** STORED DATA follows **

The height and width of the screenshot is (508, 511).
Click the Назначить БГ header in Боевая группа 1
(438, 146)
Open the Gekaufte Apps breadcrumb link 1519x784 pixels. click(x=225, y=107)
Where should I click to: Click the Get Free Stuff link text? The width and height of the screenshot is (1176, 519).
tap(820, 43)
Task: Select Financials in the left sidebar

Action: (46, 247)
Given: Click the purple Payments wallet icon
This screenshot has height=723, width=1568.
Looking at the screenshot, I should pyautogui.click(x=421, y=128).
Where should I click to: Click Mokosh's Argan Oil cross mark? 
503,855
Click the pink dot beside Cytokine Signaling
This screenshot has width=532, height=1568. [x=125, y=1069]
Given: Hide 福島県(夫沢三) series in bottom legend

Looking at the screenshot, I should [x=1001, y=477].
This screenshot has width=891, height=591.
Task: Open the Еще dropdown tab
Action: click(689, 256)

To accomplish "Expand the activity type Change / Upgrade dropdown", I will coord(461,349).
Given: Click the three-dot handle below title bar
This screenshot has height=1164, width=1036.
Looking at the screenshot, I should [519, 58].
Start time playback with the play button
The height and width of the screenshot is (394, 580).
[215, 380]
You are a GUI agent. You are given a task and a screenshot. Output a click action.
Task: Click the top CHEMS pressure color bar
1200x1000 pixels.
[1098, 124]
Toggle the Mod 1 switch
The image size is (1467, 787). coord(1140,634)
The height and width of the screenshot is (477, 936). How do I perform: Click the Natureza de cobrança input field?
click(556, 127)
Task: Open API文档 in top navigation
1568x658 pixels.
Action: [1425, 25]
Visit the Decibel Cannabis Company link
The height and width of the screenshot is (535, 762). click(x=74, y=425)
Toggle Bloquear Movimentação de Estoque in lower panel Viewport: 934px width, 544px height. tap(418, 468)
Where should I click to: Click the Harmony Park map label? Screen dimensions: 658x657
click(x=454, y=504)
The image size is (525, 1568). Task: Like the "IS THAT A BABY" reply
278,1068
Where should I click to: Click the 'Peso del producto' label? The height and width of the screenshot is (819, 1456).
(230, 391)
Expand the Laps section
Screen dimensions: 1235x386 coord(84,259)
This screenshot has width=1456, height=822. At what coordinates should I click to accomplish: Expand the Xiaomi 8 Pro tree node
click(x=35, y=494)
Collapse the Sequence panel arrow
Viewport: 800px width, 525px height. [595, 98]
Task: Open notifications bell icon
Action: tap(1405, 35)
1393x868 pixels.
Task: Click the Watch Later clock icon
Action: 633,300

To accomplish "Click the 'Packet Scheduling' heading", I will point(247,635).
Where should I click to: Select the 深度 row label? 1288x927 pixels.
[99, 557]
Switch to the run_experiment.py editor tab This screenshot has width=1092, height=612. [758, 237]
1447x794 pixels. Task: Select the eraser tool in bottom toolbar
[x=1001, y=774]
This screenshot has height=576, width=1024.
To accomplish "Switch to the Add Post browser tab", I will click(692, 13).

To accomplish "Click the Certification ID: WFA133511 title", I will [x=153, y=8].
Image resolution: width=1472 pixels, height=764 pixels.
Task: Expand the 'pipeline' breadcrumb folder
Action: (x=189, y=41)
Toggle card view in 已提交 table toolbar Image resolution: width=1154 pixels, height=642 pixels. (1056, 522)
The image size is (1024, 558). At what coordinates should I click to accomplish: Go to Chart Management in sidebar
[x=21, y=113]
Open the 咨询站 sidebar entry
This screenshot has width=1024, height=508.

** End of STORED DATA **

▶ [WHAT IS NEEDED]: Exact repetition is required: return every record shown above.

▶ [SOLVED EXERCISE]:
The height and width of the screenshot is (508, 511).
Click the Назначить БГ header in Боевая группа 1
(438, 146)
Open the Gekaufte Apps breadcrumb link 1519x784 pixels. click(x=225, y=107)
Where should I click to: Click the Get Free Stuff link text? The width and height of the screenshot is (1176, 519).
tap(820, 43)
Task: Select Financials in the left sidebar

Action: (46, 247)
Given: Click the purple Payments wallet icon
This screenshot has height=723, width=1568.
Looking at the screenshot, I should pyautogui.click(x=421, y=128).
Where should I click to: Click Mokosh's Argan Oil cross mark? 
503,855
Click the pink dot beside Cytokine Signaling
This screenshot has width=532, height=1568. [x=125, y=1069]
Given: Hide 福島県(夫沢三) series in bottom legend

Looking at the screenshot, I should [x=1001, y=477].
This screenshot has width=891, height=591.
Task: Open the Еще dropdown tab
Action: click(689, 256)

To accomplish "Expand the activity type Change / Upgrade dropdown", I will coord(461,349).
Given: Click the three-dot handle below title bar
This screenshot has height=1164, width=1036.
Looking at the screenshot, I should [519, 58].
Start time playback with the play button
The height and width of the screenshot is (394, 580).
[215, 380]
You are a GUI agent. You are given a task and a screenshot. Output a click action.
Task: Click the top CHEMS pressure color bar
1200x1000 pixels.
[1098, 124]
Toggle the Mod 1 switch
The image size is (1467, 787). coord(1140,634)
The height and width of the screenshot is (477, 936). How do I perform: Click the Natureza de cobrança input field?
click(556, 127)
Task: Open API文档 in top navigation
1568x658 pixels.
Action: [1425, 25]
Visit the Decibel Cannabis Company link
The height and width of the screenshot is (535, 762). click(x=74, y=425)
Toggle Bloquear Movimentação de Estoque in lower panel Viewport: 934px width, 544px height. tap(418, 468)
Where should I click to: Click the Harmony Park map label? Screen dimensions: 658x657
click(x=454, y=504)
The image size is (525, 1568). Task: Like the "IS THAT A BABY" reply
278,1068
Where should I click to: Click the 'Peso del producto' label? The height and width of the screenshot is (819, 1456).
(230, 391)
Expand the Laps section
Screen dimensions: 1235x386 coord(84,259)
This screenshot has width=1456, height=822. At what coordinates should I click to accomplish: Expand the Xiaomi 8 Pro tree node
click(x=35, y=494)
Collapse the Sequence panel arrow
Viewport: 800px width, 525px height. [595, 98]
Task: Open notifications bell icon
Action: tap(1405, 35)
1393x868 pixels.
Task: Click the Watch Later clock icon
Action: 633,300

To accomplish "Click the 'Packet Scheduling' heading", I will point(247,635).
Where should I click to: Select the 深度 row label? 1288x927 pixels.
[99, 557]
Switch to the run_experiment.py editor tab This screenshot has width=1092, height=612. [758, 237]
1447x794 pixels. Task: Select the eraser tool in bottom toolbar
[x=1001, y=774]
This screenshot has height=576, width=1024.
To accomplish "Switch to the Add Post browser tab", I will click(692, 13).

To accomplish "Click the Certification ID: WFA133511 title", I will [x=153, y=8].
Image resolution: width=1472 pixels, height=764 pixels.
Task: Expand the 'pipeline' breadcrumb folder
Action: (x=189, y=41)
Toggle card view in 已提交 table toolbar Image resolution: width=1154 pixels, height=642 pixels. (1056, 522)
The image size is (1024, 558). At what coordinates should I click to accomplish: Go to Chart Management in sidebar
[x=21, y=113]
Open the 咨询站 sidebar entry
This screenshot has width=1024, height=508.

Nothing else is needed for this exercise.